Start of RECORD SET

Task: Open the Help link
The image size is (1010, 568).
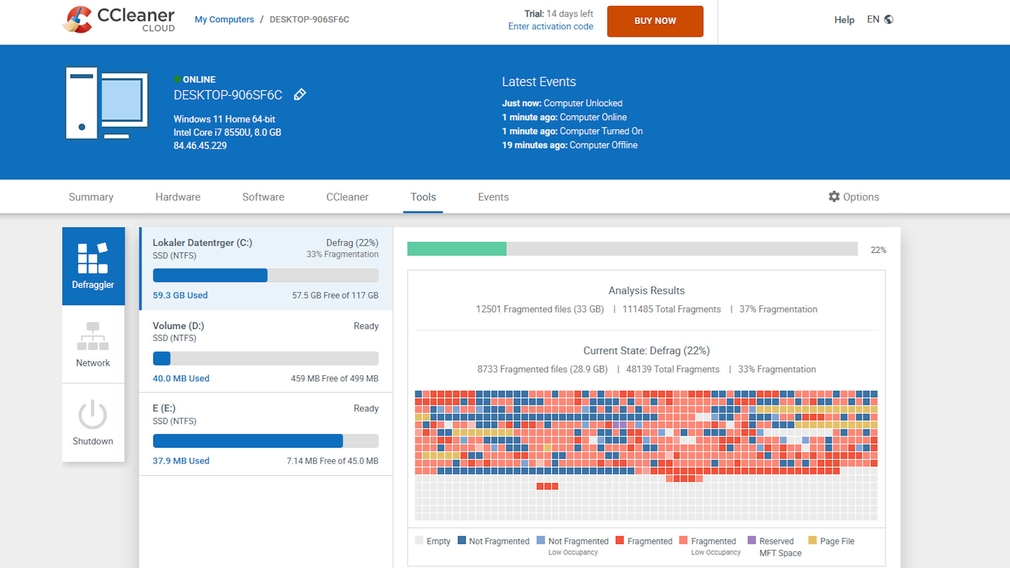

End of RECORD SET
Start of RECORD SET

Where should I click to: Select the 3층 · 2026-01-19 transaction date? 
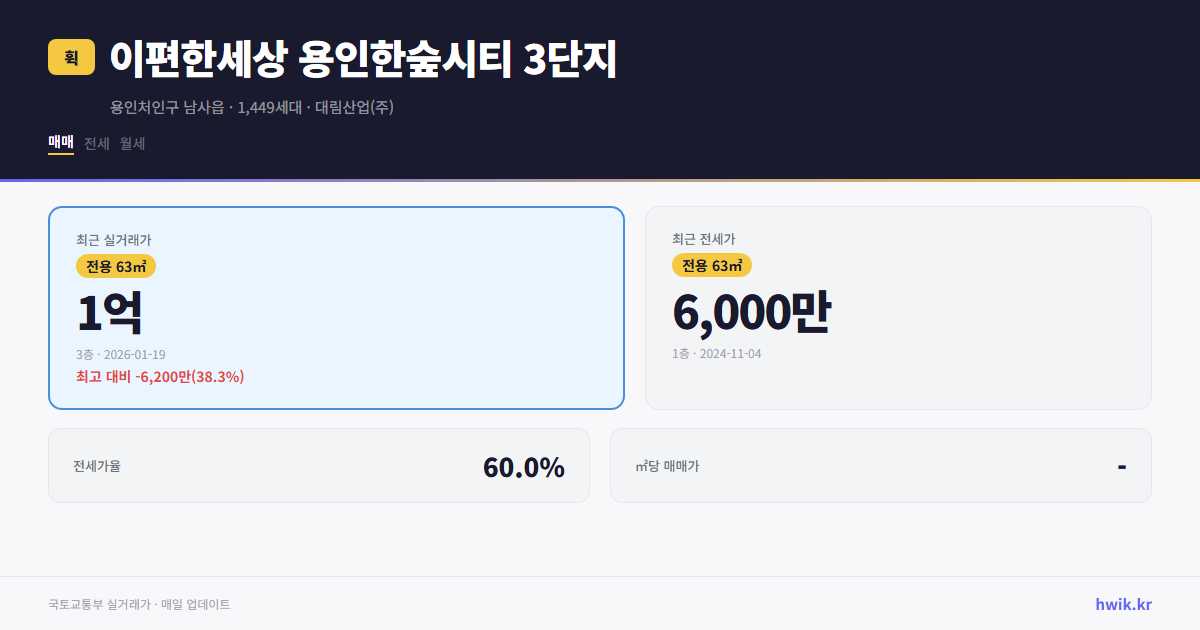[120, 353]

End of RECORD SET
Start of RECORD SET

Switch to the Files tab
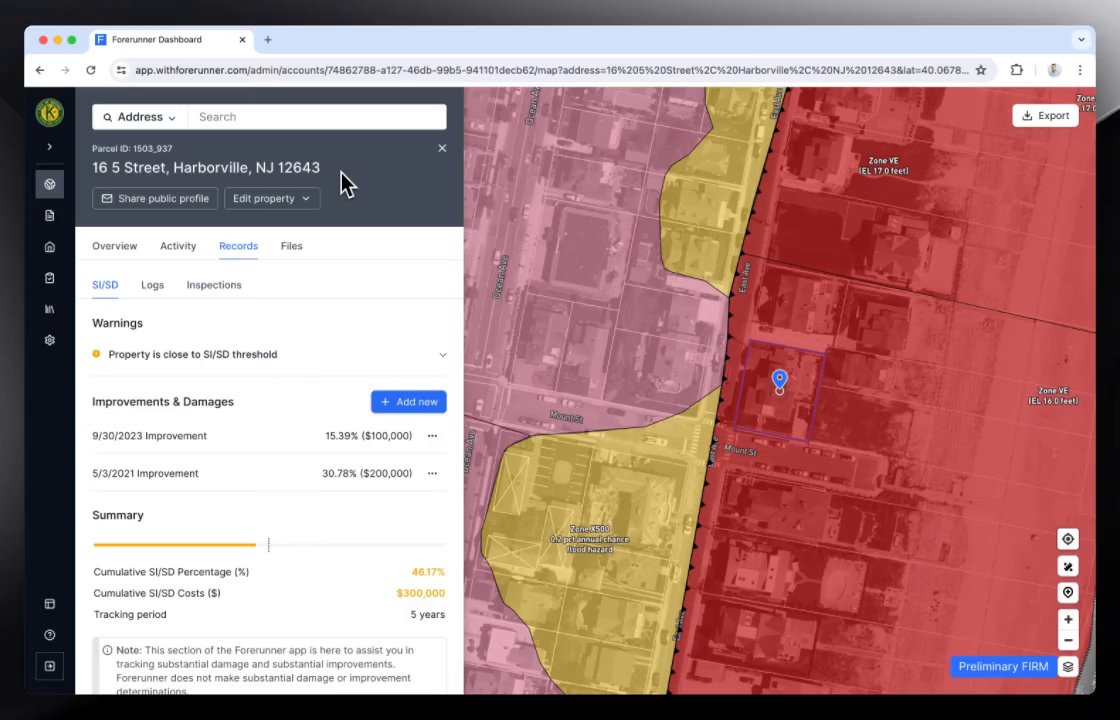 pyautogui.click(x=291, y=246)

End of RECORD SET

● TASK BRIEF: All lines above between those holding "Task: Open the Help link" and "The image size is (1010, 568).", inclusive, must be set down unchanged, and no other line may be included.

● ANSWER TO THIS EXERCISE:
Task: Open the Help link
The image size is (1010, 568).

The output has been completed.